ABOUT THIS EXERCISE
Your task is to find every line in the records that holds the string "highlighted" and copy it.
***** DATA EXCERPTS *****
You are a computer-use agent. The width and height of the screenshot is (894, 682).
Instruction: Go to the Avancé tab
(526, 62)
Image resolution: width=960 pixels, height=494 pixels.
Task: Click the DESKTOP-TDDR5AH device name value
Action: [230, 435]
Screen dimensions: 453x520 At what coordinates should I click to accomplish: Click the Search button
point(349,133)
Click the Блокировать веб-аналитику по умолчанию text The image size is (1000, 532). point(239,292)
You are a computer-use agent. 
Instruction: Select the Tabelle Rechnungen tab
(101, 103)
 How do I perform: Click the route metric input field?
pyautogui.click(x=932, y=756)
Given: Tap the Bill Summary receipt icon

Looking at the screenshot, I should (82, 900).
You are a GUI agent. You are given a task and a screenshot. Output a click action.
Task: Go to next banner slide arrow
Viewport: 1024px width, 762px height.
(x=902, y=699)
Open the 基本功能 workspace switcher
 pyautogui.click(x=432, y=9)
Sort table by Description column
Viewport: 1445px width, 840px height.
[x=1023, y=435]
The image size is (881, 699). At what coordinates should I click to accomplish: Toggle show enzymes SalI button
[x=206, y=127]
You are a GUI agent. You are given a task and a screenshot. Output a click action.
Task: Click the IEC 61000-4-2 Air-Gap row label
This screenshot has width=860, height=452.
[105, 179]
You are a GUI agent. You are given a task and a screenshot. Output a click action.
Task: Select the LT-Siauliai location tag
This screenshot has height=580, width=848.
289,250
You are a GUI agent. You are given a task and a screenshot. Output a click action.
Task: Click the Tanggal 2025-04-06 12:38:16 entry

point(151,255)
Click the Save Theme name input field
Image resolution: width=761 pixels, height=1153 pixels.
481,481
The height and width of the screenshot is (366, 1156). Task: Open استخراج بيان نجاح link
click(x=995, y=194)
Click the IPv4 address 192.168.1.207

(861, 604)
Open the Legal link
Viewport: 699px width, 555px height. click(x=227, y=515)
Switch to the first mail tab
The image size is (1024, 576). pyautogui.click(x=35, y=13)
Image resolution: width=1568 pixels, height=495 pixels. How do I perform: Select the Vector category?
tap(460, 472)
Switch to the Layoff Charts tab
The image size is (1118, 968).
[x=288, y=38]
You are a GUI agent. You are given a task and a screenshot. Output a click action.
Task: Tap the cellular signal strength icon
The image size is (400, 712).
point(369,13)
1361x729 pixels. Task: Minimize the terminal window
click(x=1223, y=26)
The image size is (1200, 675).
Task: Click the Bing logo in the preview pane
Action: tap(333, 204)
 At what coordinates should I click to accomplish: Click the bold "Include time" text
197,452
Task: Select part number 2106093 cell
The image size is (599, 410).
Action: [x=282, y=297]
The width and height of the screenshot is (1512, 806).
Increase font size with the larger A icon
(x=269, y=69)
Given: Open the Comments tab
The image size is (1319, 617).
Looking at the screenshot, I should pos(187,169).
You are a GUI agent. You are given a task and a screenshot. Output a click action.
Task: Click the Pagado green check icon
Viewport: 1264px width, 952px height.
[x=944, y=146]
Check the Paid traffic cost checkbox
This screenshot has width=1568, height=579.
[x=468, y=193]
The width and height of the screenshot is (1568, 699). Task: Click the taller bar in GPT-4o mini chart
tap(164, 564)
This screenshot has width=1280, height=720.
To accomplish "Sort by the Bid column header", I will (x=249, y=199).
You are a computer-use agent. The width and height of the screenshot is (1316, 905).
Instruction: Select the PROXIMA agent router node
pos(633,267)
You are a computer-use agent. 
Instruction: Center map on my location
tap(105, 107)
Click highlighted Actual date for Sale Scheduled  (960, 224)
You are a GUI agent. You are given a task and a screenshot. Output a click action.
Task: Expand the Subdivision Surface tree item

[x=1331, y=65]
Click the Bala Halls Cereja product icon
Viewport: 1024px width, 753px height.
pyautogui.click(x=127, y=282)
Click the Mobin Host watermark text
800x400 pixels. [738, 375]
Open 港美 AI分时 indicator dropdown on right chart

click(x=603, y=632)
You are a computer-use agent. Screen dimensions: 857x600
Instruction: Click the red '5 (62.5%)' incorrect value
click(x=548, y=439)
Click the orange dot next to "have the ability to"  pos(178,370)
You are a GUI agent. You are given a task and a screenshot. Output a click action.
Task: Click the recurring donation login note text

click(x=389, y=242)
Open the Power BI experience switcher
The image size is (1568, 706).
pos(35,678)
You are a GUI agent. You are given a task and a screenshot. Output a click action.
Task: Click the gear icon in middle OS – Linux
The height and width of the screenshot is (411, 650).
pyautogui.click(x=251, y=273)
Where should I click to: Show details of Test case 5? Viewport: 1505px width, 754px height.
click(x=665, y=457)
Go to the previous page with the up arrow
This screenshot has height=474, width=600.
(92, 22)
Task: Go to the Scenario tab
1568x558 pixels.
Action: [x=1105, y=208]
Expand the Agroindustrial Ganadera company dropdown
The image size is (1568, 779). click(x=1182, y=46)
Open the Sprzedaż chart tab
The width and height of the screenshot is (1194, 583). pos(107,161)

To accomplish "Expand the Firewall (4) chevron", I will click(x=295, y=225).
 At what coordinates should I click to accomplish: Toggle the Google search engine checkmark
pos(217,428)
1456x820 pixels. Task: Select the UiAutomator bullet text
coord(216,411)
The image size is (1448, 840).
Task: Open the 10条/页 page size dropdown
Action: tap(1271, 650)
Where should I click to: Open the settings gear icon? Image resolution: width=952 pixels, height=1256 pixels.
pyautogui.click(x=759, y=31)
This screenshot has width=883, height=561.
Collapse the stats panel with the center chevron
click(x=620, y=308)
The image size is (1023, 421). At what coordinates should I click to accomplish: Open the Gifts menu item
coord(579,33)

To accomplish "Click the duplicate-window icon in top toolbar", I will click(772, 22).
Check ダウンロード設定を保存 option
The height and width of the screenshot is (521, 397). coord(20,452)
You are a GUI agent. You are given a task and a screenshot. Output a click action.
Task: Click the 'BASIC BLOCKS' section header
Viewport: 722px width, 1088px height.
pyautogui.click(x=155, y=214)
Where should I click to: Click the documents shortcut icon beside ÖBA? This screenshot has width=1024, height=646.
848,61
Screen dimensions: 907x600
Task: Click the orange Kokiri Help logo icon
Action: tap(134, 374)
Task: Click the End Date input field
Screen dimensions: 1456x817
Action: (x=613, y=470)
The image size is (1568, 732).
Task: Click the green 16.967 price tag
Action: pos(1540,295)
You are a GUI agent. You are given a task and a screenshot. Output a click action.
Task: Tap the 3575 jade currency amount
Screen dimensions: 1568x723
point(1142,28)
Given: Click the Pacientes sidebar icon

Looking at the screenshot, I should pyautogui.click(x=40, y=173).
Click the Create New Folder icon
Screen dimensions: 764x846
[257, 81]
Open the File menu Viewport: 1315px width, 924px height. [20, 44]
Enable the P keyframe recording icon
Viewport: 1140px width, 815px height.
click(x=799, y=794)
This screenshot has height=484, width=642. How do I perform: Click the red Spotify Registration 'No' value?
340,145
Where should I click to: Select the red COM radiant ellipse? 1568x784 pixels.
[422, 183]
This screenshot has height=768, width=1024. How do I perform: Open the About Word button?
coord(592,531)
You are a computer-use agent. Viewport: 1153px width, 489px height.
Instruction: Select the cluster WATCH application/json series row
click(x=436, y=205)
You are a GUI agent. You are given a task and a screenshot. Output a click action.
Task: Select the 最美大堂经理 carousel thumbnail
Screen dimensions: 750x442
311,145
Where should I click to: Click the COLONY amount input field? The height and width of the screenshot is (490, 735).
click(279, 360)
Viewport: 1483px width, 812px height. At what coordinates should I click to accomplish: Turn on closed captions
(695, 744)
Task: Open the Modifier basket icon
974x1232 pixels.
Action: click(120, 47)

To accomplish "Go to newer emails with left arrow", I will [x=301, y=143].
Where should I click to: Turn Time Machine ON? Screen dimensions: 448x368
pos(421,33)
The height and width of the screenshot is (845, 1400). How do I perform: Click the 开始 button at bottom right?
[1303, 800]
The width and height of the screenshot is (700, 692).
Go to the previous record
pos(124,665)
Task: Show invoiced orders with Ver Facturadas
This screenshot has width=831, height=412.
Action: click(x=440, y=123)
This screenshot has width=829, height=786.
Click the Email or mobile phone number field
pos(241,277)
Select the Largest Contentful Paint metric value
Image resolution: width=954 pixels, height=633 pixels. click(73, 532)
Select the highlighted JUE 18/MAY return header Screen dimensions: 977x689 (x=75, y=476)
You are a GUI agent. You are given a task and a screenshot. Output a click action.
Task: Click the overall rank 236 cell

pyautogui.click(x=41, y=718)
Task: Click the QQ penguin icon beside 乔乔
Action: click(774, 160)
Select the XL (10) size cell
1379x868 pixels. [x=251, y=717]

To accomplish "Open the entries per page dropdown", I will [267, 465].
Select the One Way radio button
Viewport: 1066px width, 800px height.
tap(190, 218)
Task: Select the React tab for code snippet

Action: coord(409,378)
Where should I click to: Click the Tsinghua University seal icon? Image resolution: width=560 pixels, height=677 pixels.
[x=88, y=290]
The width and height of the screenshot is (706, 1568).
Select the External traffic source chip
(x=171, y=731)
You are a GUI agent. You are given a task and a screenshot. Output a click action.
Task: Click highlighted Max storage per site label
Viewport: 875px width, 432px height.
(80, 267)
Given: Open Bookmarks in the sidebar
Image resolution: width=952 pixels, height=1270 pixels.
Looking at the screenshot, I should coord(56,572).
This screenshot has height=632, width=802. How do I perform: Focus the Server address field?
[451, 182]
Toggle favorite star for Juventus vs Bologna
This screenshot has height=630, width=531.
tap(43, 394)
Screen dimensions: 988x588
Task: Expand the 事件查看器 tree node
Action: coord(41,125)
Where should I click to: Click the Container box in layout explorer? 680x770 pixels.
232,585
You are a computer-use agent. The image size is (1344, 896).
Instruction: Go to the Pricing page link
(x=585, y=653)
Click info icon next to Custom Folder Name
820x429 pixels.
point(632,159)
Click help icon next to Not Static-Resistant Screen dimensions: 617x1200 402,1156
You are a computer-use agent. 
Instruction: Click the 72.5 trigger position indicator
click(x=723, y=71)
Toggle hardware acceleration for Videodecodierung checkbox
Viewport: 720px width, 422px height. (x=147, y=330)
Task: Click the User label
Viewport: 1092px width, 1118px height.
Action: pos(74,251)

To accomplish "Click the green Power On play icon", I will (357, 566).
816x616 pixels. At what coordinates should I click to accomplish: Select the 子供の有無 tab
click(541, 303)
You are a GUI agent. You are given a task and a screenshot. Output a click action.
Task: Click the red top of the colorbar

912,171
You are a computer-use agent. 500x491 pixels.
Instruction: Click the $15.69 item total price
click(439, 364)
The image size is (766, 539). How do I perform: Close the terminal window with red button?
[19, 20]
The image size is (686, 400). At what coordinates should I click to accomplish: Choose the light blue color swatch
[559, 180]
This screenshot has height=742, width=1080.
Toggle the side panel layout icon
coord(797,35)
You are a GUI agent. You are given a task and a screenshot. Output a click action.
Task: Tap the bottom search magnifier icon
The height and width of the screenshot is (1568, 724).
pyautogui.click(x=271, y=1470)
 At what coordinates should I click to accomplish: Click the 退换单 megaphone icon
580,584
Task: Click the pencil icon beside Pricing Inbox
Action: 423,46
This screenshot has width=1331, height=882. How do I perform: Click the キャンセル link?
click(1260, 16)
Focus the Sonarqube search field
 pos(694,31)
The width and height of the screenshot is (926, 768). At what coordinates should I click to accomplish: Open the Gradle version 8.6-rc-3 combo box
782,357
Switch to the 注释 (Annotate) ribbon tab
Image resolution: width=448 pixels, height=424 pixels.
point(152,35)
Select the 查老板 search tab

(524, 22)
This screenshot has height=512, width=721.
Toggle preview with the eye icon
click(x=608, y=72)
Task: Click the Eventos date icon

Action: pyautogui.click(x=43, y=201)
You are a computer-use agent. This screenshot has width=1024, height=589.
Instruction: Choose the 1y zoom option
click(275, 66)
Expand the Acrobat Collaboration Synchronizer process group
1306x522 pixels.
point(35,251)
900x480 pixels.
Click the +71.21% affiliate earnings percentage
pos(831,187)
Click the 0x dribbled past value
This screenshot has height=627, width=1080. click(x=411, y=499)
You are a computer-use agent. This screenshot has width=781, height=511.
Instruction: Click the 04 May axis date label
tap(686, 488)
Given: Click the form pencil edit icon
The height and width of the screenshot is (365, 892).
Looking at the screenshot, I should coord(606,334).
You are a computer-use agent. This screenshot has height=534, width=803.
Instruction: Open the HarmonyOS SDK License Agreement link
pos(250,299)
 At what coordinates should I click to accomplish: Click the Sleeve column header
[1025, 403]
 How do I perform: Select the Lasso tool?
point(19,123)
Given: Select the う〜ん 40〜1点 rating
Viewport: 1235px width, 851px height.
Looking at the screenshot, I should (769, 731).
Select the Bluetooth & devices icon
*****
RESULT FOR THIS TASK
Click highlighted Actual date for Sale Scheduled  (960, 224)
Select the highlighted JUE 18/MAY return header Screen dimensions: 977x689 (x=75, y=476)
Task: Click highlighted Max storage per site label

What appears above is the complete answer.